Bessye Johnson Bearden (November 1893–September 16, 1943)[1][2] was an American journalist and civic activist, who was the mother of artist Romare Bearden.

Biography

Born in Atlantic City, New Jersey as Bessye Banks, youngest child of George T. and Carrie O. Banks, she attended schools in North Carolina, Hartshorn Memorial College in Richmond, Virginia, and Virginia Normal and Industrial Institute (now Virginia State University), from which she graduated.[3] She subsequently did graduate work at the University of Western Pennsylvania and Columbia University.[3]

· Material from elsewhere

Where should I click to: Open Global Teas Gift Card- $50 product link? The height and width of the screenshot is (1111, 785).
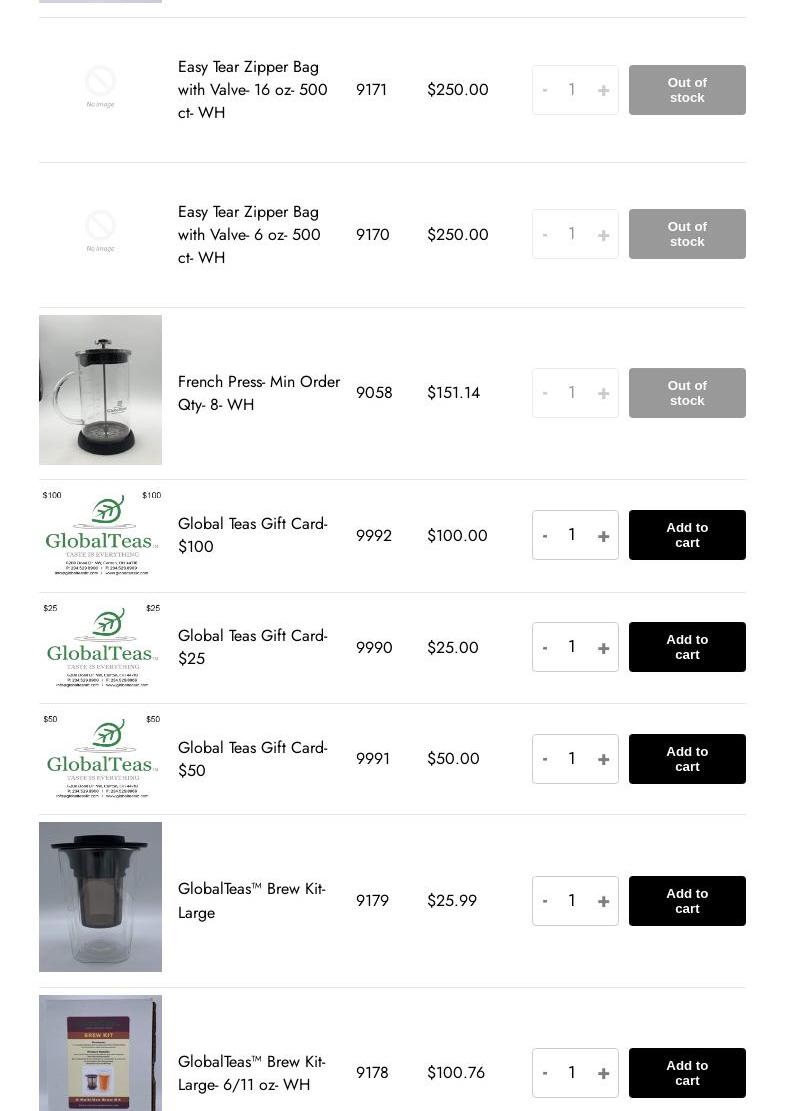(x=252, y=759)
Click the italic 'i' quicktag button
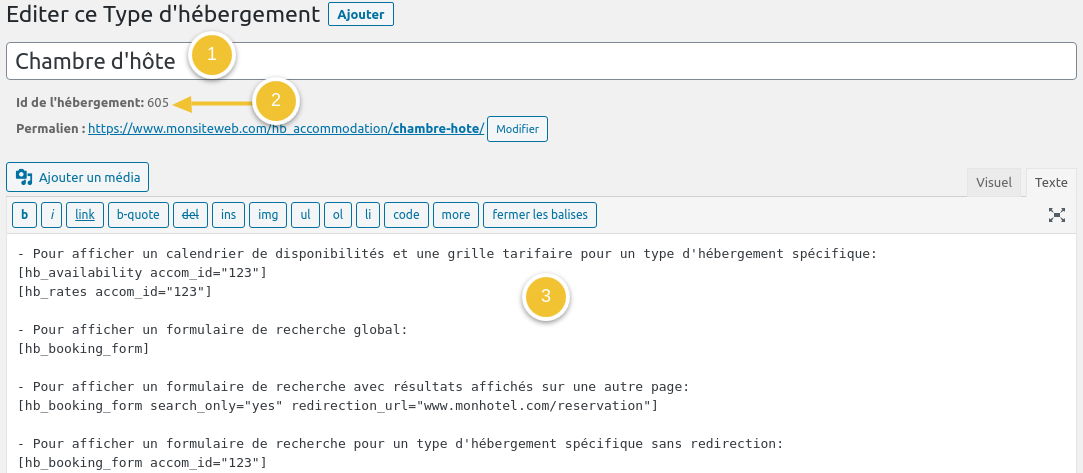The height and width of the screenshot is (473, 1083). (x=52, y=215)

At the age of 20 she married (Richard Howard) Bearden, with whom she had one son, Romare, born in Charlotte, North Carolina. The family moved to New York City in 1914, settling in in 1920 in Harlem,[4] where their home was a meeting place for intellectuals and artists, including such musicians as Duke Ellington and Thomas "Fats" Waller.[5] Calvin Tomkins in The Jazz Cadence of American Culture describes Bessye J. as "a political force in Harlem...someone you came to when you wanted to cut through red tape and get action."[6]

For several years from 1927 she served as a New York correspondent for the Chicago Defender, as well as doing freeland writing for other publications.[3] She was the first woman to become a member of a local New York City school board,[7] being elected in 1922 to local School Board No. 15, where she served until 1939.[3]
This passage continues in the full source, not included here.